The Grass Arena: An Autobiography (Penguin Modern Classics)

£4.995£9.99Clearance
ZTS2023's avatar
Shared by
ZTS2023
Joined in 2023
82
63

About this deal

Raised in an strongly religious family, with an abusive father, John soon learns that he has to defend himself. Healey doesn’t help or even react much, he’s just happy there’s more to drink: I started drinking one of the bottles.

He found something else, another addiction without harmful side effects and which brought him money and prizes and respect. Think William Burroughs's Naked Lunch (5 stars) and then add chess as the turning point of the story. The Grass Arena: An Autobiography' is a brutally honest account of John Healy's experiences with addiction and 15 years of living rough in London without state aid.From then on, (s)he can look the wino in the eye and think "I know all about you, for I have been there too".

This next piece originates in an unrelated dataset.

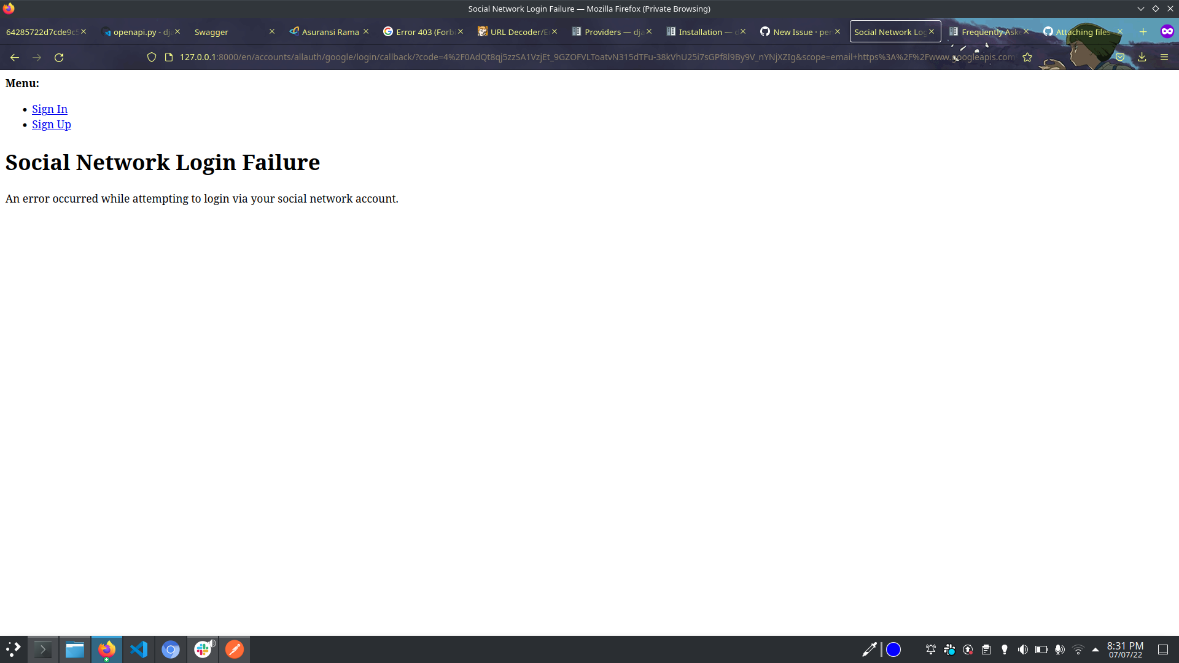Image resolution: width=1179 pixels, height=663 pixels.
Task: Click the volume icon in the system tray
Action: tap(1023, 649)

Many have written about addiction but none to my mind from a position so deeply rooted in the abyss as Healy, not even Bukowski and certainly not Burroughs. R.Ackerley prize for "The Best Literary Autobiography of 1988", this is the true story of John Healy. The book begged to be published for as Colin MacCabe says in the after-forward it's a world we knew existed but thought it existed in isolation from us. To start at the end of it, I will add this book as a resource to keep away from me, “…middle-class men and women, clean and fresh, whom it didn’t seem possible life had touched, discussing in posh, educated voices the hardships that had been handed to them until, on the point of suicide, they had found…” X,Y,Z: whatever self-indulgent claptrap filled in for them the life that was missing.The reason this book was recommended to me is that it was recently in the news because penguin picked it up as a modern classic after it being out of print for several years. He was a boxing champion by the time he was 16, was dishonorably discharged from the military and then lived the life of a wino in London.

Blood splashed and exhausted, stumbling and jerking around, he was saved from toppling over by being bounced from car to car. I am wondering much more practical things about the "texture of their lives" as Colin MacCabe puts it. This was prescient, the experience mirrored my own, where drinking at the age of twelve/thirteen I drank in the company of older friends, and by the time I was nineteen was a fully-fledged alcoholic.Wow, what a book, feeling guilty for the one star rating already, but it was such a painful read that the only honest review for me would be 'didn't like it' hence the one star. Because, nearly all these anecdotes are interesting but after a sentence or two, we are off onto another one, and another, etc. It was only around page 160 that I realised Healy's grass arena was my, and my childhood friends, den in Euston Square Gardens. The author's writing is raw and honest, there's no sugar coating and he never asks for our sympathy. On the one hand I was intrigued, on the other hand I know that London always bigs-up London (boxing and football being good examples of undeserved reputations) so I approached the book with trepidation.

Asda Great Deal

Free UK shipping. 15 day free returns.
Community Updates
*So you can easily identify outgoing links on our site, we've marked them with an "*" symbol. Links on our site are monetised, but this never affects which deals get posted. Find more info in our FAQs and About Us page.